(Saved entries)
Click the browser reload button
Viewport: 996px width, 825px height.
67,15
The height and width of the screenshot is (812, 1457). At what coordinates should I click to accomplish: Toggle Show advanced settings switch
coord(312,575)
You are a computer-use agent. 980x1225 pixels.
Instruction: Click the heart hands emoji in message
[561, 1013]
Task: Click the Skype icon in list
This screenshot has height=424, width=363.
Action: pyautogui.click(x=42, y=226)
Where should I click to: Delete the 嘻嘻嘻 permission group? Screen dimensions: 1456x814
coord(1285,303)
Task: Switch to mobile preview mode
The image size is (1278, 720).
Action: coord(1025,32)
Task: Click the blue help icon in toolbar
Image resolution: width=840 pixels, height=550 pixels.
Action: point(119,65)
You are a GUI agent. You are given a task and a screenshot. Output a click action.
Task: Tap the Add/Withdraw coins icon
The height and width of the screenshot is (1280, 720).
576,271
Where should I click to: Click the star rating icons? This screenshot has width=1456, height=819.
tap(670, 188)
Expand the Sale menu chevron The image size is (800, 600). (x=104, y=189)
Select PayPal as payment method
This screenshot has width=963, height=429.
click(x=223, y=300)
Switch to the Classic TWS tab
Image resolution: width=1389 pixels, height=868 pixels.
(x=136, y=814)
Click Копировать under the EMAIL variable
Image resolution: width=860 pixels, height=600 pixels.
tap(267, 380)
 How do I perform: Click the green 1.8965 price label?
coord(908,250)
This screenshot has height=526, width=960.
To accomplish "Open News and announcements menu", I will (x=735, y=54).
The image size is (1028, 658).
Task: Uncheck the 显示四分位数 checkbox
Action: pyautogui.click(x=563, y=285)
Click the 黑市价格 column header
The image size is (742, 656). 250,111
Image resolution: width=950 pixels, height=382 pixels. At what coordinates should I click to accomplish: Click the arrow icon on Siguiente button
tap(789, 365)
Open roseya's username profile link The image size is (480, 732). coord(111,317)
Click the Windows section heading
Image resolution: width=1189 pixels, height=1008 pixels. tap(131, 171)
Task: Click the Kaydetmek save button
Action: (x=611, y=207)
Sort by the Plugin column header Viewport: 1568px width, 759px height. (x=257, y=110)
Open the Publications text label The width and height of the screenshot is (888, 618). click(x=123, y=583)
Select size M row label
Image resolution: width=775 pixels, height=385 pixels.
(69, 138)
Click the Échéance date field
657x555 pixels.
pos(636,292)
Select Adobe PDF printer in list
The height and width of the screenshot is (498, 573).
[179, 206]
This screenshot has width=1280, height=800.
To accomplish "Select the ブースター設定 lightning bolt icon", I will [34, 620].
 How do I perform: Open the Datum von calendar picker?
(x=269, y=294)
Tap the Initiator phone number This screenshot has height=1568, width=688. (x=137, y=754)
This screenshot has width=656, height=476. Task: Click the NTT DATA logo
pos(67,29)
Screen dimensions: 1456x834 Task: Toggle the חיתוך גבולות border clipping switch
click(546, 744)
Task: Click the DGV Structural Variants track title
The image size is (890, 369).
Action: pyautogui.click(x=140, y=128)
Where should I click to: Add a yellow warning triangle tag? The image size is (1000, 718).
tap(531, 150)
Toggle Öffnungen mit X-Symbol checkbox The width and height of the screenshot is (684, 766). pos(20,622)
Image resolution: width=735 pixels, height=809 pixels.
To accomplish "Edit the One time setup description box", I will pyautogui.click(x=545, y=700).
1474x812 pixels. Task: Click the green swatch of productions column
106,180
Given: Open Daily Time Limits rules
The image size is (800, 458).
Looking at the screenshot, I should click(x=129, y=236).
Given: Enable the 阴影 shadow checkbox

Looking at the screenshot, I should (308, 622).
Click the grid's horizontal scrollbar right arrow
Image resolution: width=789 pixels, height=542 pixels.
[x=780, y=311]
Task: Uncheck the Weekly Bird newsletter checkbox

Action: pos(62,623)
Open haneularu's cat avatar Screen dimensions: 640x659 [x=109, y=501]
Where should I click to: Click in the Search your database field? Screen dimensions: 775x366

▶ [INSTRUCTIONS FOR THE TASK]:
Return all lines above that mention the word "agent".

▶ [COMPLETED TASK]:
You are a computer-use agent. 980x1225 pixels.
You are a GUI agent. You are given a task and a screenshot. Output a click action.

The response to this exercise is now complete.